**The records**.
• • •

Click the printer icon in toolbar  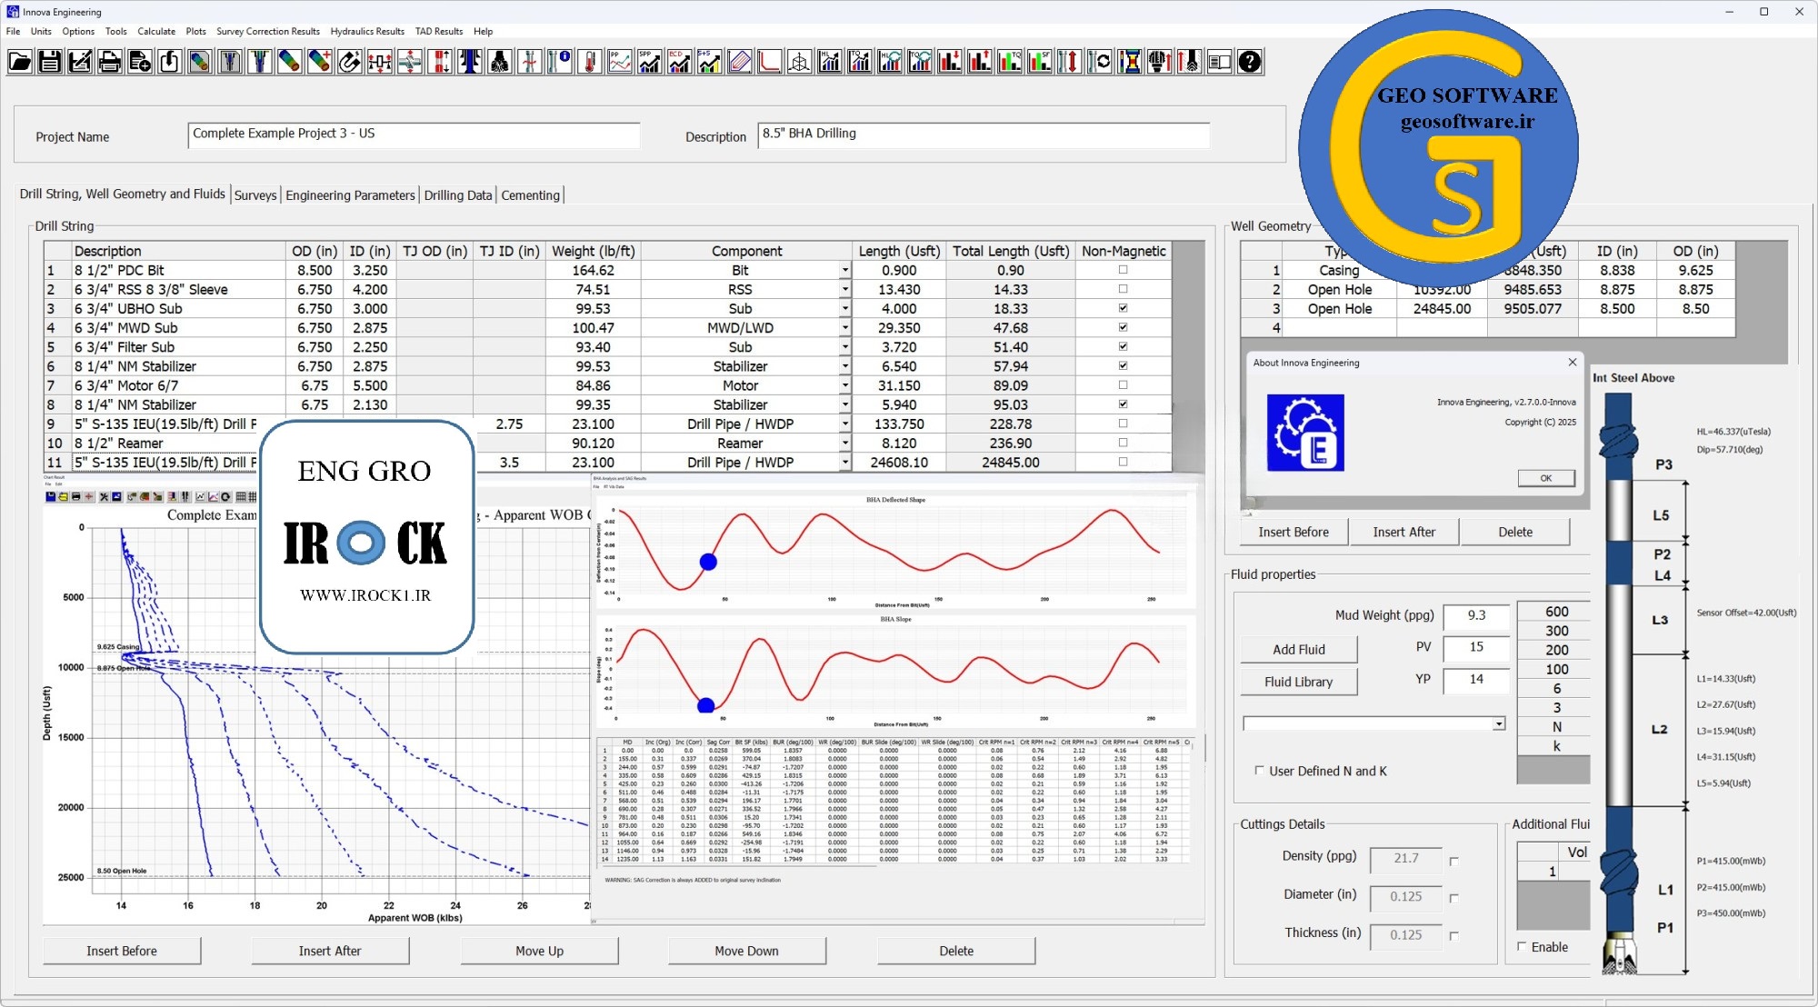pos(110,62)
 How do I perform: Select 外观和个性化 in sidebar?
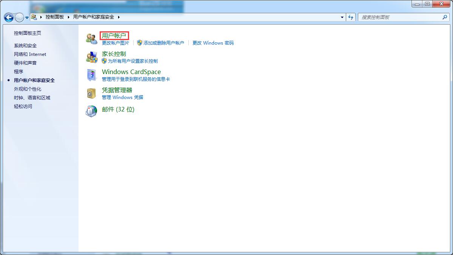(28, 89)
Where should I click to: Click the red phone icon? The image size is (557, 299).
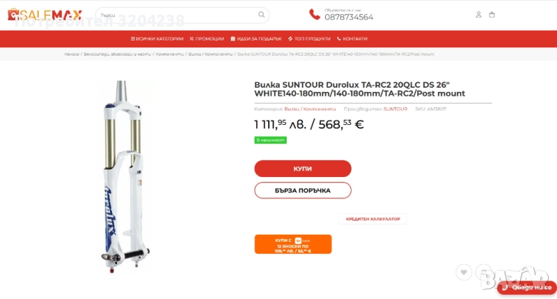pyautogui.click(x=315, y=14)
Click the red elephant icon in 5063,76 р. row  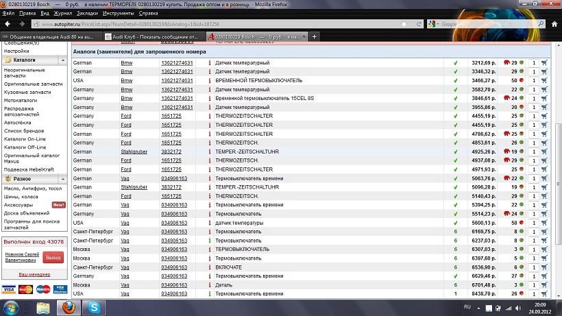click(506, 178)
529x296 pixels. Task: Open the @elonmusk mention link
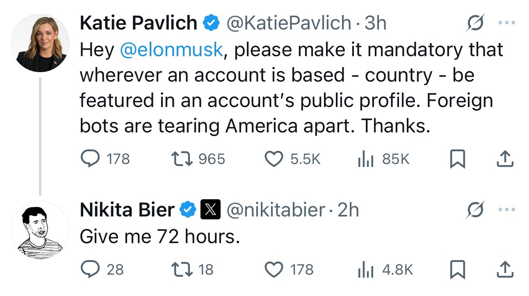pyautogui.click(x=171, y=50)
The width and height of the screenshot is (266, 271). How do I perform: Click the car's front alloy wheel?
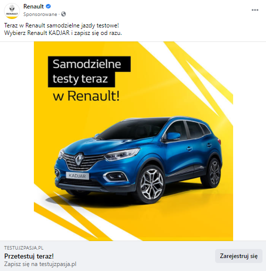pos(151,185)
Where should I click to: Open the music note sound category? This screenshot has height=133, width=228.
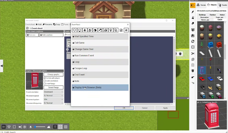[100, 30]
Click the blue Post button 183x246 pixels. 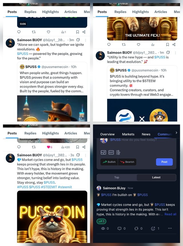pyautogui.click(x=164, y=162)
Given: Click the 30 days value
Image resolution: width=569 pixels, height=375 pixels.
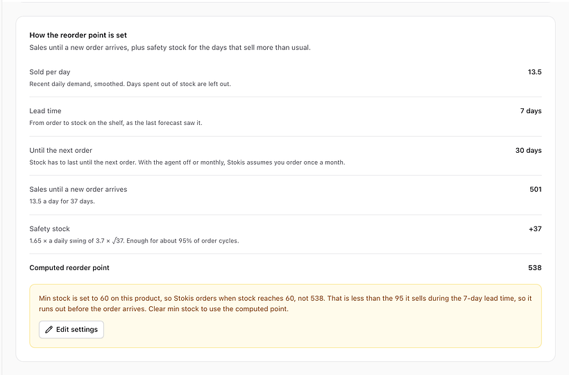Looking at the screenshot, I should (528, 150).
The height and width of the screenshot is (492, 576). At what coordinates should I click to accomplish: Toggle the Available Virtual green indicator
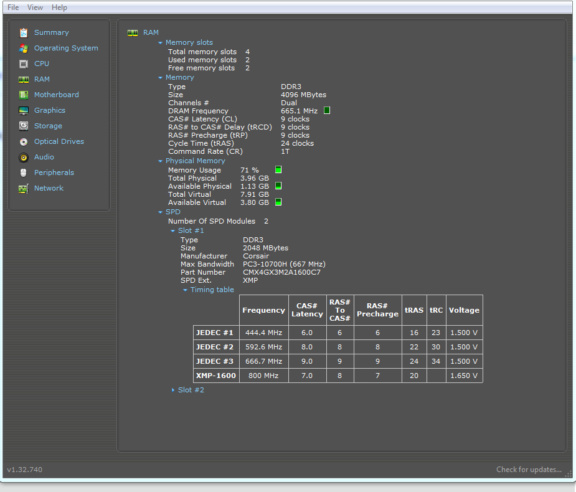(x=278, y=202)
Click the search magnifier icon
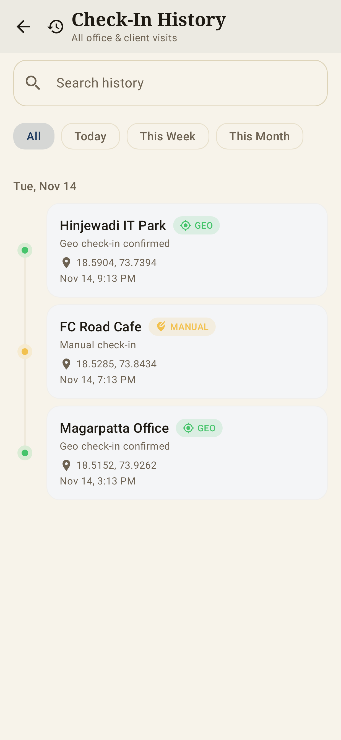Image resolution: width=341 pixels, height=740 pixels. click(33, 83)
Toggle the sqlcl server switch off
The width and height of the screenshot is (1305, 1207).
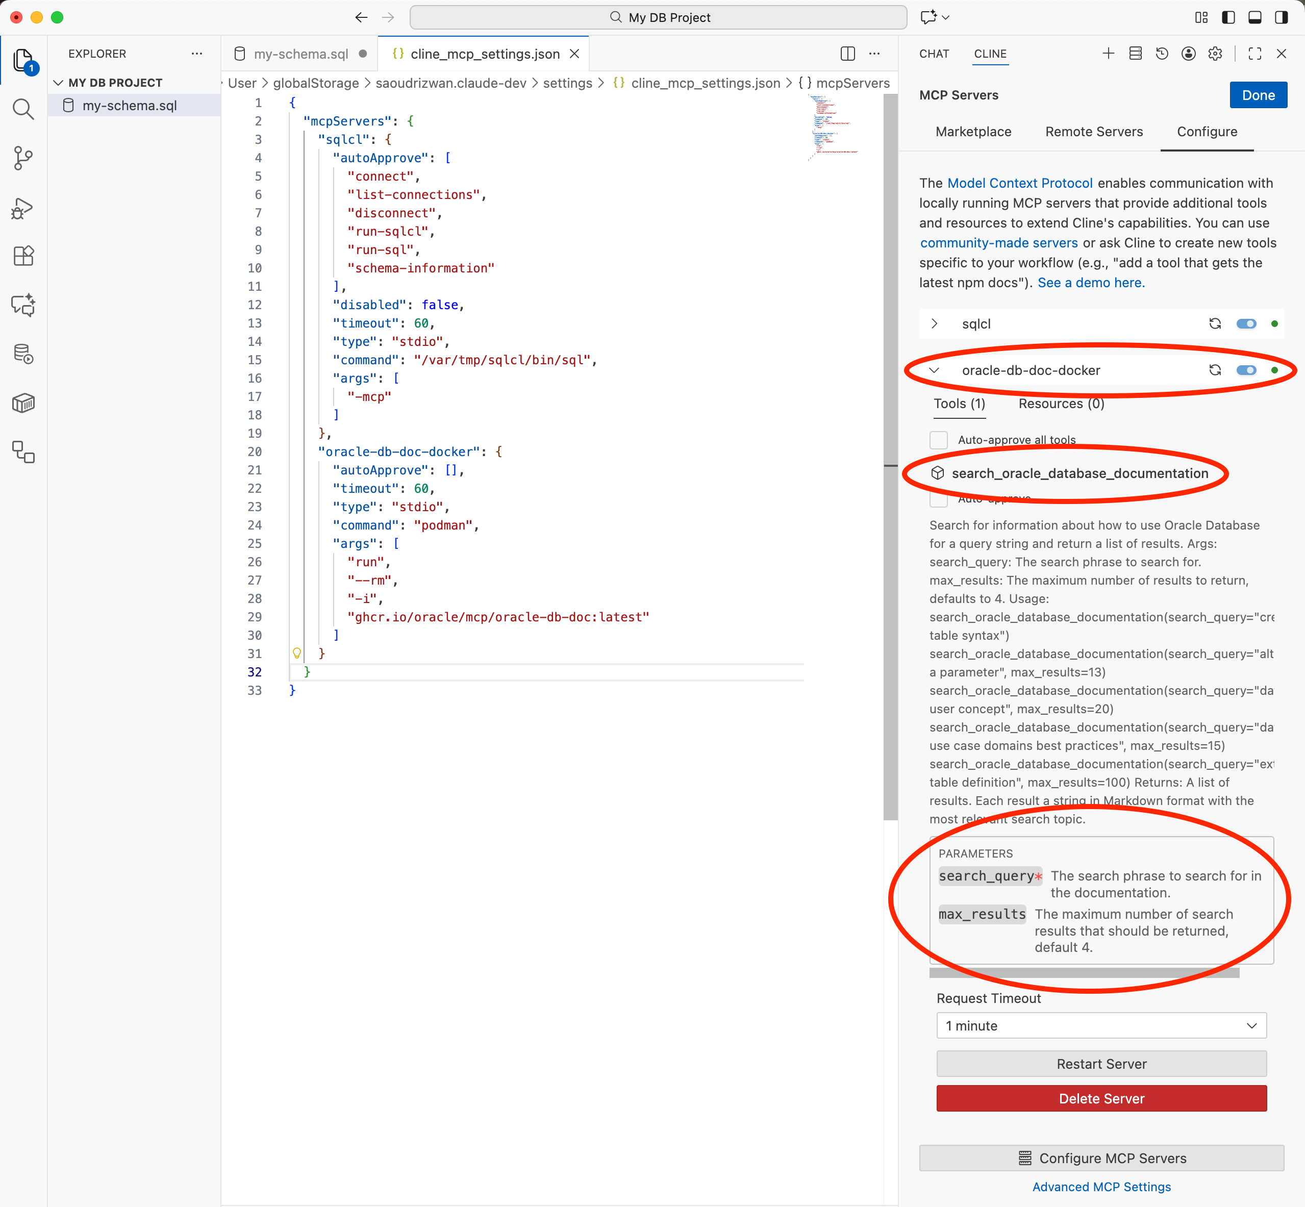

• • •

**Required work**. Copy out the records from the line containing "Toggle the sqlcl server switch off" through the end of the records, including both ends, and leave the pictures out of your answer.

**Full response**.
Toggle the sqlcl server switch off
The width and height of the screenshot is (1305, 1207).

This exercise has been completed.